The language that we have borrowed at MetroMorphosis is understanding the difference between a moment and a movement. A moment is when something happens and we are excited, angered, overjoyed or whatever. And then we move on. A movement is a sustained set of actions that bring about change that moments don’t. The question that we have to ask: Is this a moment, a horrific one that we were all brought ringside to watch or does it call attention to this movement for equity?
I think George Floyd’s death will lead to some very significant change in our country. That is my belief. And that is my hope.
You wrote that creating a better brighter future demands that elders sometimes take a back seat. What did you mean?
Powerful movements are almost always energized by young people. It was true of the civil rights movement. It’s true of the equal rights movement, it’s true of the gay rights movement. Younger people energized movements, but the wisdom of the elders make them effective. And I think that sometimes the elders are too slow to make space for the next generation.
And so, I think one of the things that we have to do is, to use a really horrible analogy, we have to be the bumper railings on the bowling alley. We have to keep younger people in the lane and make sure that they don’t stumble into the gutter. We have to help give voice to that deep, deep sense of commitment that they have within them and stay out of the way.
You’ve also said: ‘I believe one of the greatest opportunities before us today is engaging older adults as resources to respond to many of the challenges impacting communities across the country.’ How do you see older adults as resources?
That is one of the driving principles beneath the Urban Elders Council: How do we position these wonderfully bright and accomplished people so they can give voice that’s rooted in the wisdom of their years and their experiences and improve the quality of life for others?
In so many ways, it requires us thinking differently about older citizens in our community and not only the ways that we think about them, but the ways that we treat them, engage them, support them.
You’ve described yourself as an elder in training. What do you mean by that?
I’m still trying to figure out what being an elder means.
I have a picture in my office of my great grandmother and great grandfather. I grew up as a young boy next door to them. I still today treasure the wisdom that they spoke into my life. Neither one of them could write, but I watched my great grandfather buy and sale acres of land and other things with a handshake.

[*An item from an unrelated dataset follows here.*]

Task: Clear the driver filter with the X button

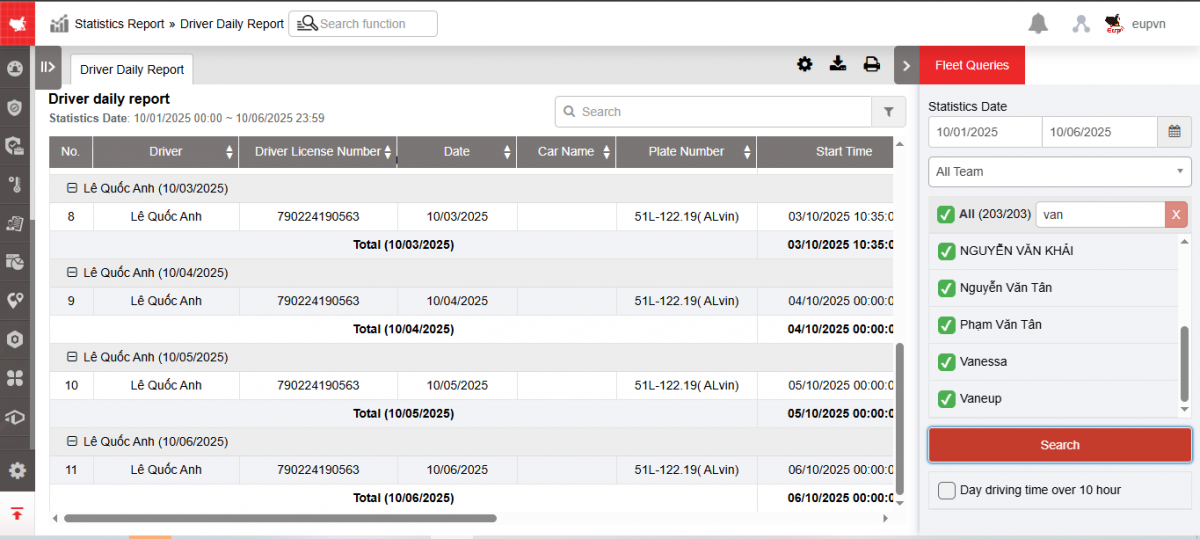Action: coord(1177,214)

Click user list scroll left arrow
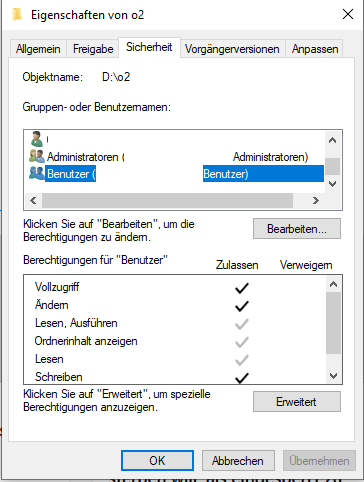coord(33,200)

These people were wise; they were driven by a set of values. They valued neighbors, they valued people, but they also understood that they had a responsibility to those around them. And so, I want to be able to speak into the lives of others in ways that is really valuable to them. And in ways that make a difference in their lives. Because I am who I am not just because of my great grandmother and great grandfather, but there were elders who spoke into my life all along the way.
And I want to be able to make this world a better place, because the wisdom and the benefit of my experiences — good, bad, and otherwise — can be deposited into the lives of others.
If you could change one thing about aging in America, what would it be?
Aging would become a true community experience. Too much of the aging experience happens in isolation; isolated individuals, in families or small networks. When aging is a community experience, the wisdom and skills of the elders are available and valued, and the resources of the community are accessible to them.
How has the Covid-19 pandemic changed your perspective on aging?
Covid-19 has revealed the degree of dysfunction and inadequacy present in the ecosystem that surrounds and supports many of the elders, especially in Black and brown communities. The need to challenge the status quo and make big changes, rooted in the voices of the elders, is clear and apparent.